Lines with the string "size" must each be copied from the listing.

····················

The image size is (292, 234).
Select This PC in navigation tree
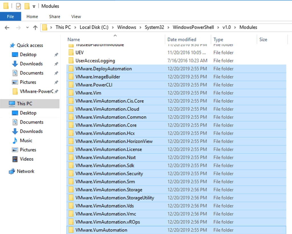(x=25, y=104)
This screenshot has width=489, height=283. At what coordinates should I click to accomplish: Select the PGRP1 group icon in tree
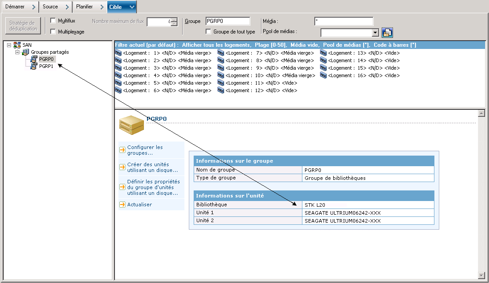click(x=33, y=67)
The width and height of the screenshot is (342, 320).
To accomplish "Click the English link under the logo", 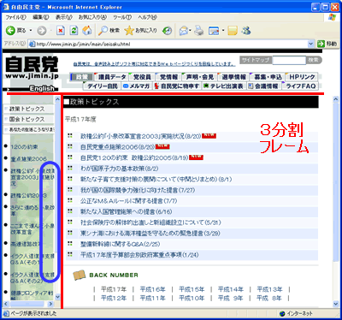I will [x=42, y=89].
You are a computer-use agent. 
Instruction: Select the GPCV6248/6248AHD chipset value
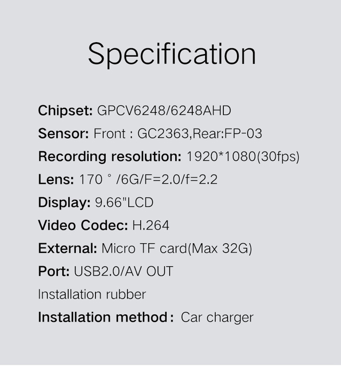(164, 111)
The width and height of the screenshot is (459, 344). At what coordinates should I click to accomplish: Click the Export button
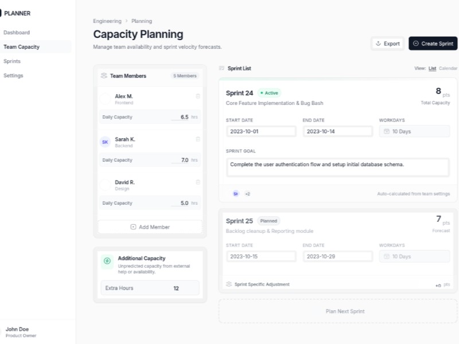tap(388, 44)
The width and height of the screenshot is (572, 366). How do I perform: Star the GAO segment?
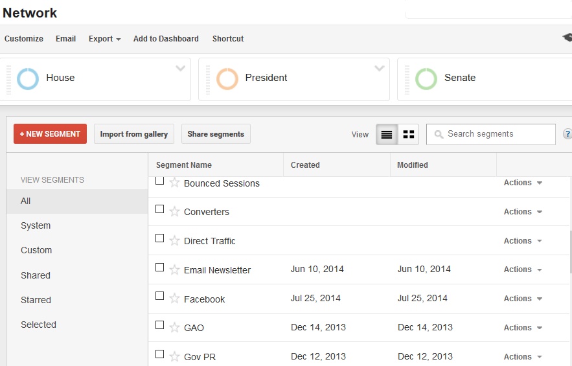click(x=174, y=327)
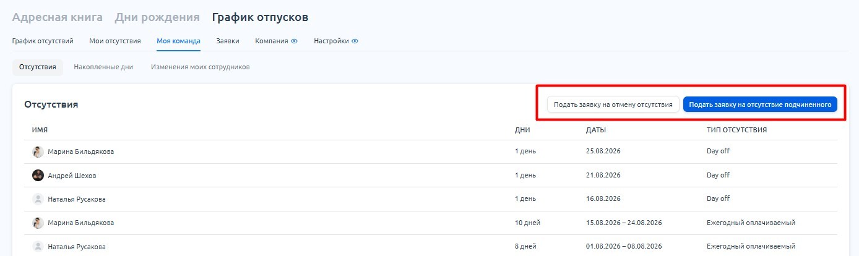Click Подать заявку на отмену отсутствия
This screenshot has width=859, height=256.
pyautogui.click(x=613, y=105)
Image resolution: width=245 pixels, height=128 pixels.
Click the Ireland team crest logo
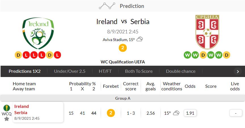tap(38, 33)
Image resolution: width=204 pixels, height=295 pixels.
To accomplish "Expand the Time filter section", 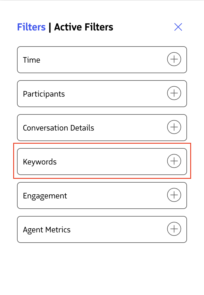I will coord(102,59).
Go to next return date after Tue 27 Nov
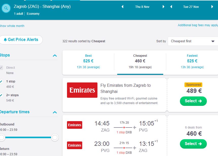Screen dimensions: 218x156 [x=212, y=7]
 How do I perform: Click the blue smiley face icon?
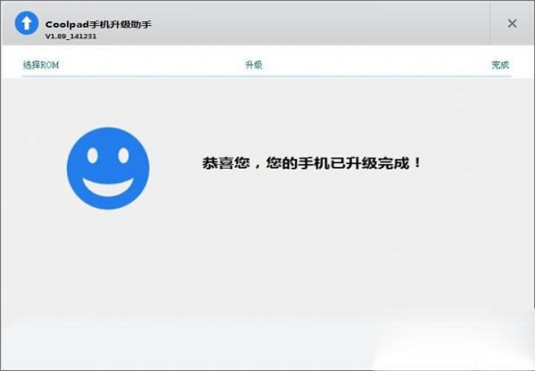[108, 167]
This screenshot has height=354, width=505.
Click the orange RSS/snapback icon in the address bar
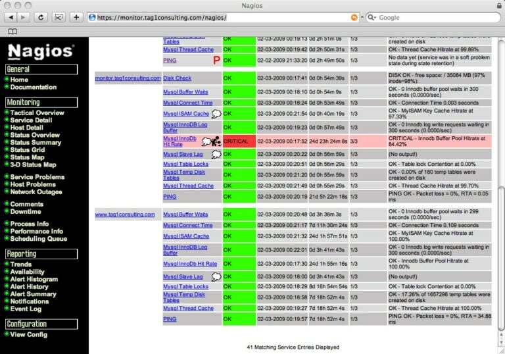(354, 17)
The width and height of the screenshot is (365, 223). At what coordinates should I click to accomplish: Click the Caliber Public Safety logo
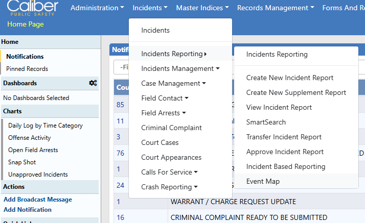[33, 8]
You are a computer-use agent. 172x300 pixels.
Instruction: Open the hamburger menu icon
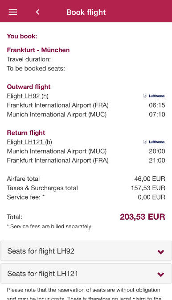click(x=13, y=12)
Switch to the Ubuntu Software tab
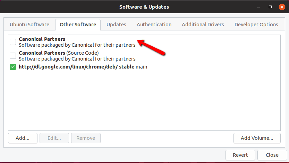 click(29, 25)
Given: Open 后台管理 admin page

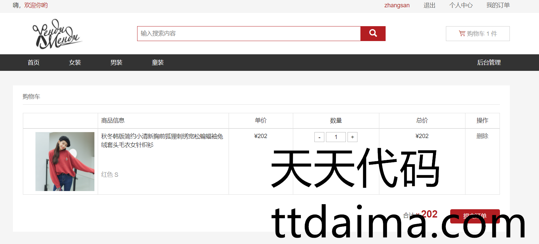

····················

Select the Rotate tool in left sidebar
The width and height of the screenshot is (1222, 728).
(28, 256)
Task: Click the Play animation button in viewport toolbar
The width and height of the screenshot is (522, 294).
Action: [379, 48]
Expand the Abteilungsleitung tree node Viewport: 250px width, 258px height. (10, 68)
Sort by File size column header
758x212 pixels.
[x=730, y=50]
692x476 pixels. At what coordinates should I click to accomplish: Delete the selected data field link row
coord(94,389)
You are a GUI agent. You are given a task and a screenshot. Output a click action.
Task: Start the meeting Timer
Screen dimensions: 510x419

····················

### Solution
The image size is (292, 234).
Sort by File size column header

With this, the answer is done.